CapnZapp
Legend
All your ideas about cover, and cool environment effects and such are great.Here's the thing. A dragon is only as weak or as strong as the circumstances under which it is fought allow it to be and how the DM plays it. If played to its full potential, a dragon is far more deadly than many people might realize.
For example, if the dragon is already in flight when the battle begins, then it can swoop down and pick up PCs with a grapple to toss or drop them with great force, or use its breath weapon from a distance.
For example, if the dragon is being attacked in its lair, then there are any number of traps and lair actions that could greatly hinder the PCs from even reaching the monster.
For example, if the environment is destructible or mutable then the PCs have to worry about things like falling debris, or burning trees, or cracks in the ground, or difficult terrain.

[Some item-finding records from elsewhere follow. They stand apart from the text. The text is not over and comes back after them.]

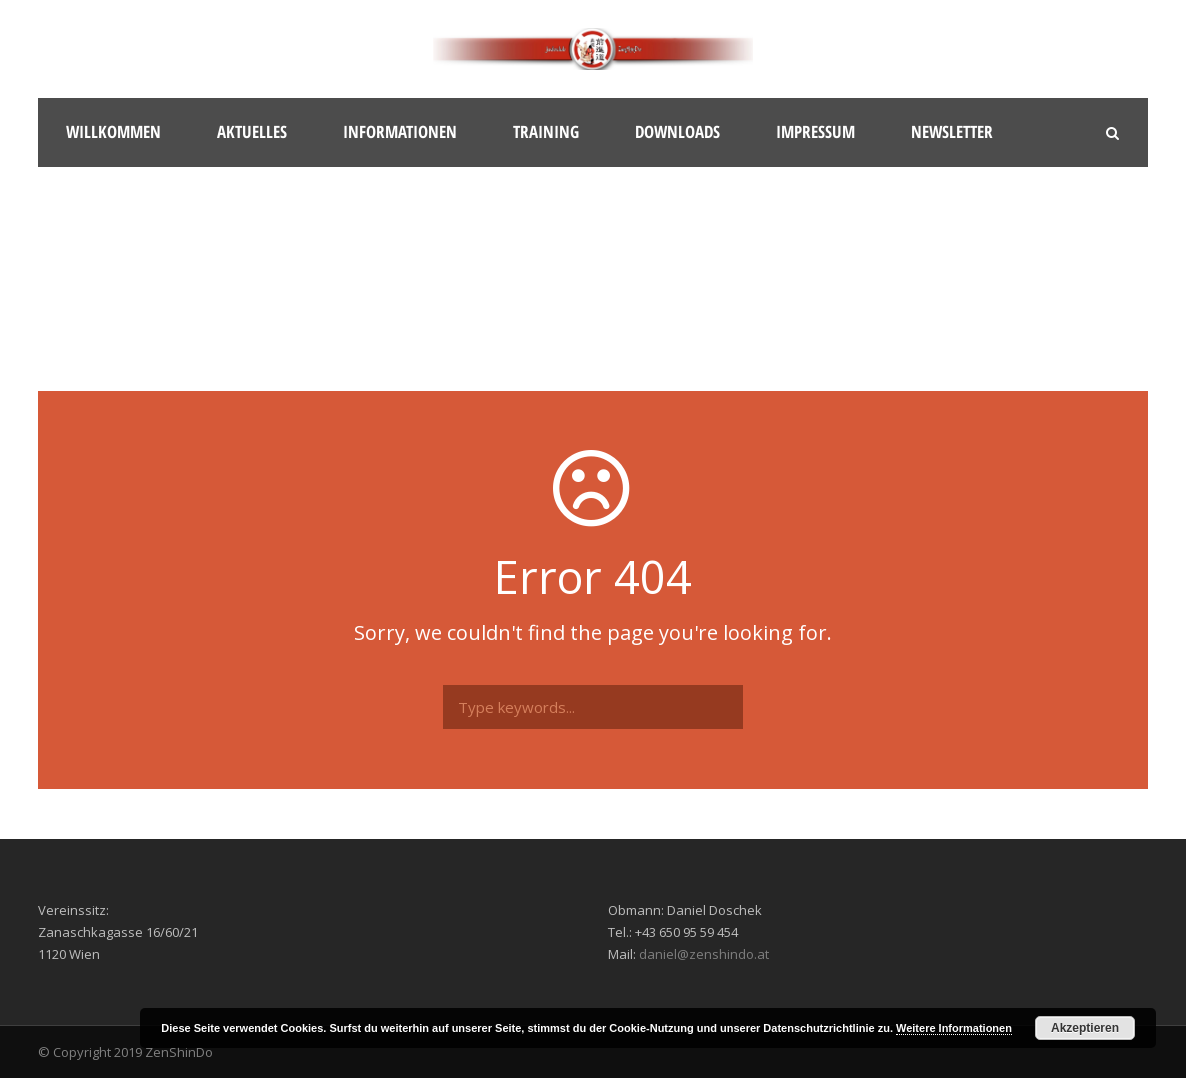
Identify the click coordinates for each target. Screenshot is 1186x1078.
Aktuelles (252, 131)
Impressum (815, 131)
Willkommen (113, 131)
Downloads (677, 131)
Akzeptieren (1085, 1028)
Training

For example, if the dragon is attacking in an area with lots of obstacles, then it can potentially use cover against the PCs.
Grappling, flight, environmental obstacles, hazards, the improvised damage table in chapter 8 of the DMG, lair actions, traps, and falling damage - it is easy for a DM to overlook any one of these aspects of the game, thereby making a dragon fight easier than it would be if playing an intelligent dragon as it might logically behave under reasonable conditions.
But the "play it as an intelligent monster" bit is an old hackneyed trope. A red dragon is the king of the hill. It will not retreat. It will not sneak. And it will definitely not use cowardly (and frankly, boring, tactics) such as taking one party member and fleeing.
More generally, if we want a monster to do special stuff, that stuff should be in its stat block.
A designer should not be able to get away with "yeah, this monster is a bit vanilla, let's raise its INT from 10 to 20, that should do it".
That does nothing. Except give it better skills and INT saves. For some posters, however, it inexplicably green-lights putting the onus of making the actual monster work on the DMs shoulders, and that's not what we pay the designers for.